SADIQ KHAN won re-election as mayor of London with the smallest mandate since the post was created 24 years ago, analysis by the Electoral Reform Society (ERS) shows.

Mr Khan received 43.8 per cent of Thursday's vote, securing him a third term in office.

Last week’s local elections in England and Wales were the first time that first past the post (FPP), rather than the supplementary vote (SV) system, had been used in many mayoral contests.

According to the ERS, the results mean that Mr Khan is returning to City Hall with the lowest level of support among Londoners who voted, compared with results under the previous system.

The switch to FPP has also seen police and crime commissioners (PCCs) win election on just over a third of the vote.

ERS chief executive Darren Hughes said: “What we are seeing at these elections is the bar being lowered for politicians while being raised for voters.  

“[Voters] now have mayors and PCCs the majority didn’t vote for.
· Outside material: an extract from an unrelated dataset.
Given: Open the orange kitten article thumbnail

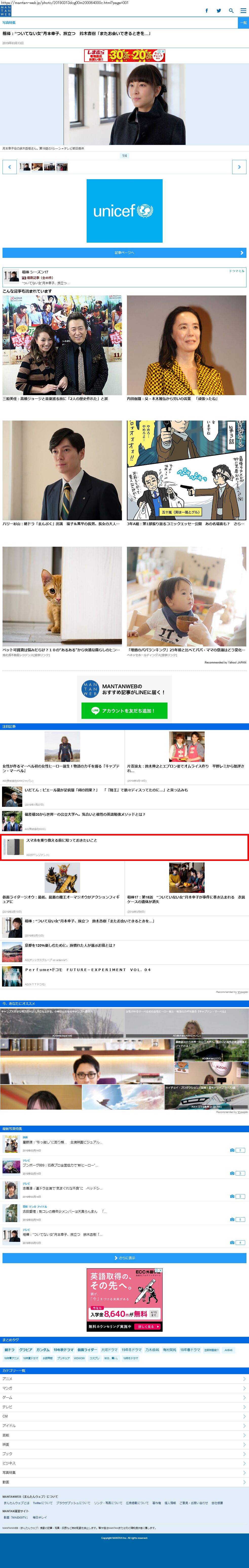Looking at the screenshot, I should tap(62, 596).
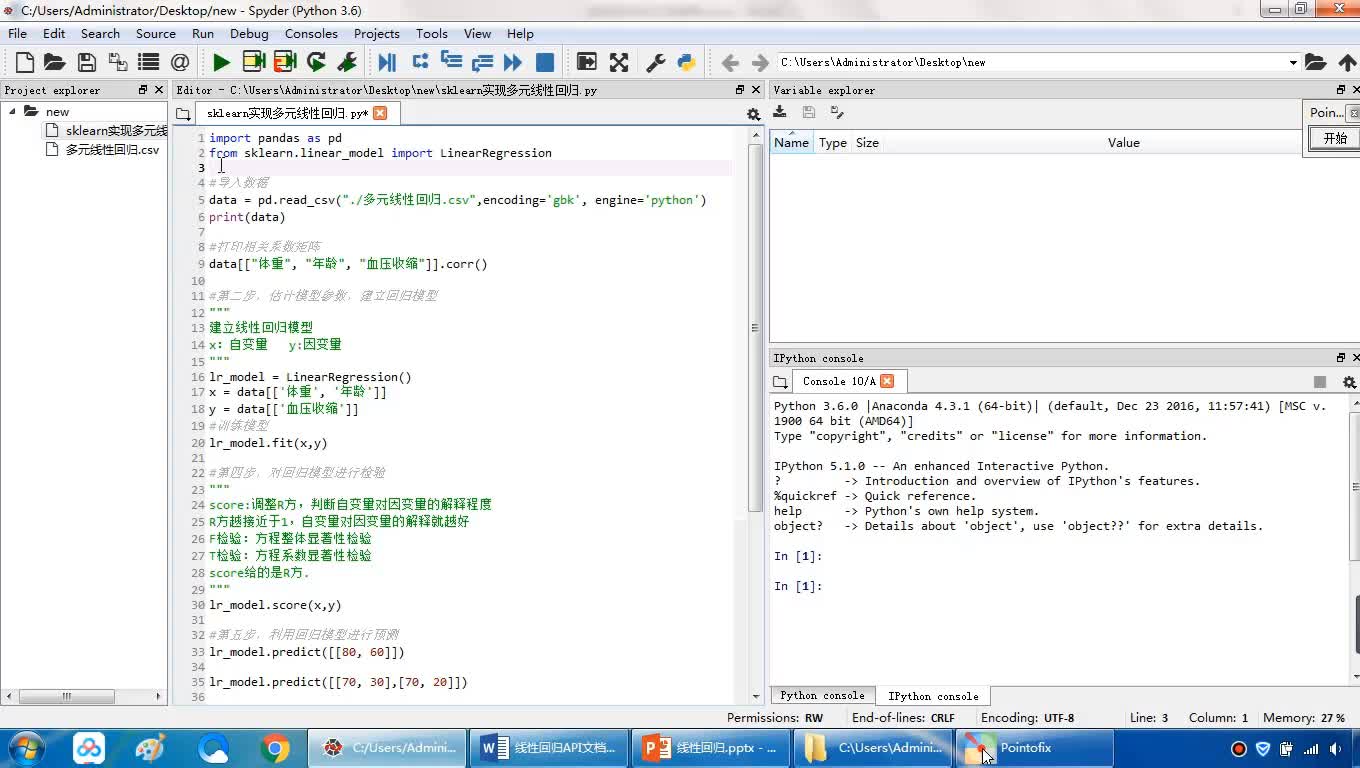Open the PYTHONPATH manager Python icon
Image resolution: width=1360 pixels, height=768 pixels.
point(686,62)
It is bad for elected politicians, who have to do their jobs with less backing for their policies, and it is bad for trust in democracy.
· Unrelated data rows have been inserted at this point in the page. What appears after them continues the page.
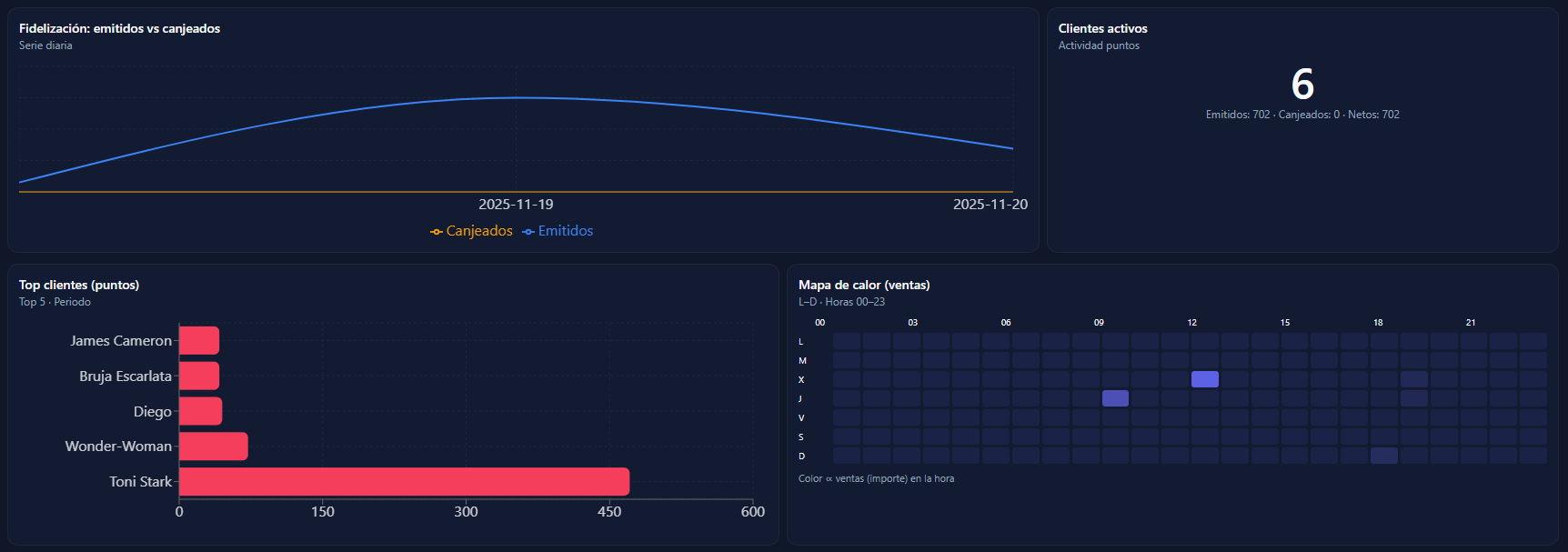Select the highlighted Thursday 09h heatmap cell
The image size is (1568, 552).
[x=1115, y=398]
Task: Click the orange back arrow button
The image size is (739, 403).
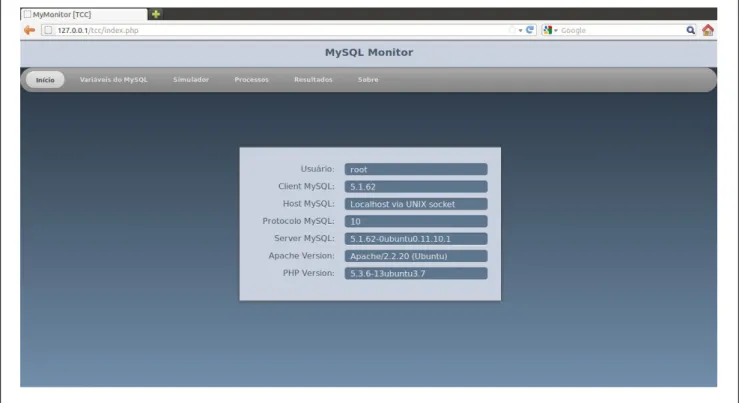Action: [x=29, y=30]
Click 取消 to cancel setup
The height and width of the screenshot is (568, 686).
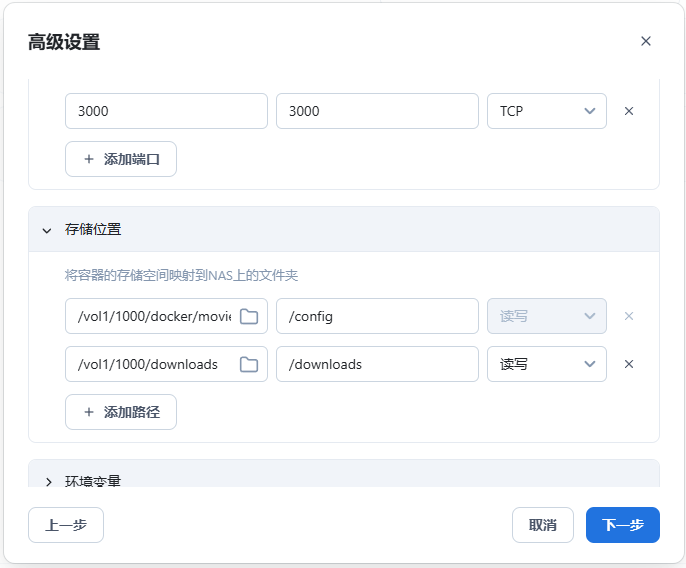click(x=542, y=525)
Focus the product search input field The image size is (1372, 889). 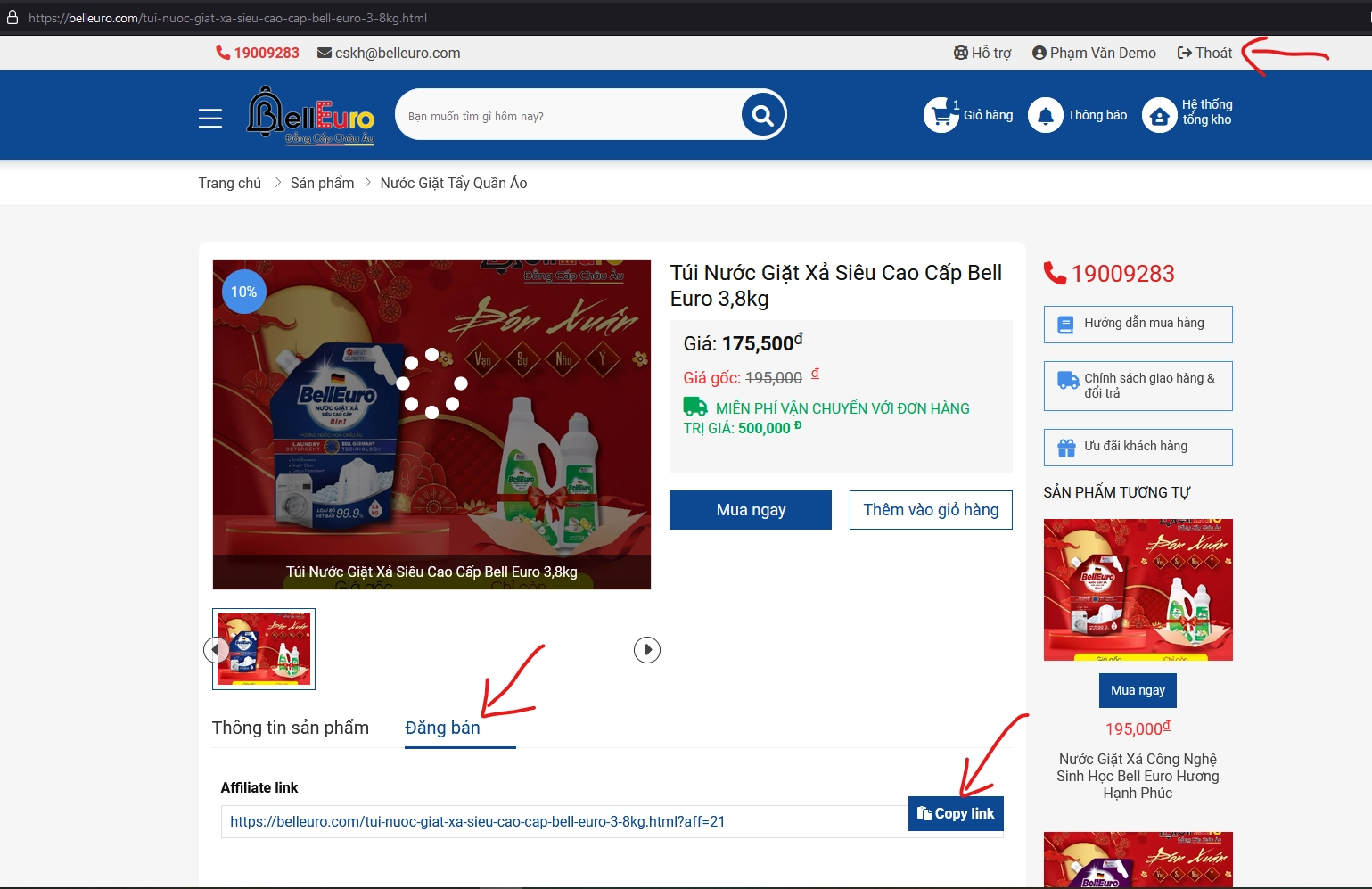pos(566,116)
“We know that voter ID has already prevented at least 14,000 people from voting at last year’s local elections and this year we have again heard of voters, including a decorated ex-serviceman, being barred from exercising their fundamental democratic right due to not having an accepted form of ID.
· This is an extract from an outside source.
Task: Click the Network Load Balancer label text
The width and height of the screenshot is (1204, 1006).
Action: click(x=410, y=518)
“Our politics is headed in the wrong direction when we are making it harder for people to vote but easier for politicians to get elected by reducing voter choice at the ballot box.”

Mr Hughes called for the scrapping of the new requirement to show photographic proof of identification and an improvement in access to voting, as well as a move to “proportional and preferential voting systems that better represent how people voted.”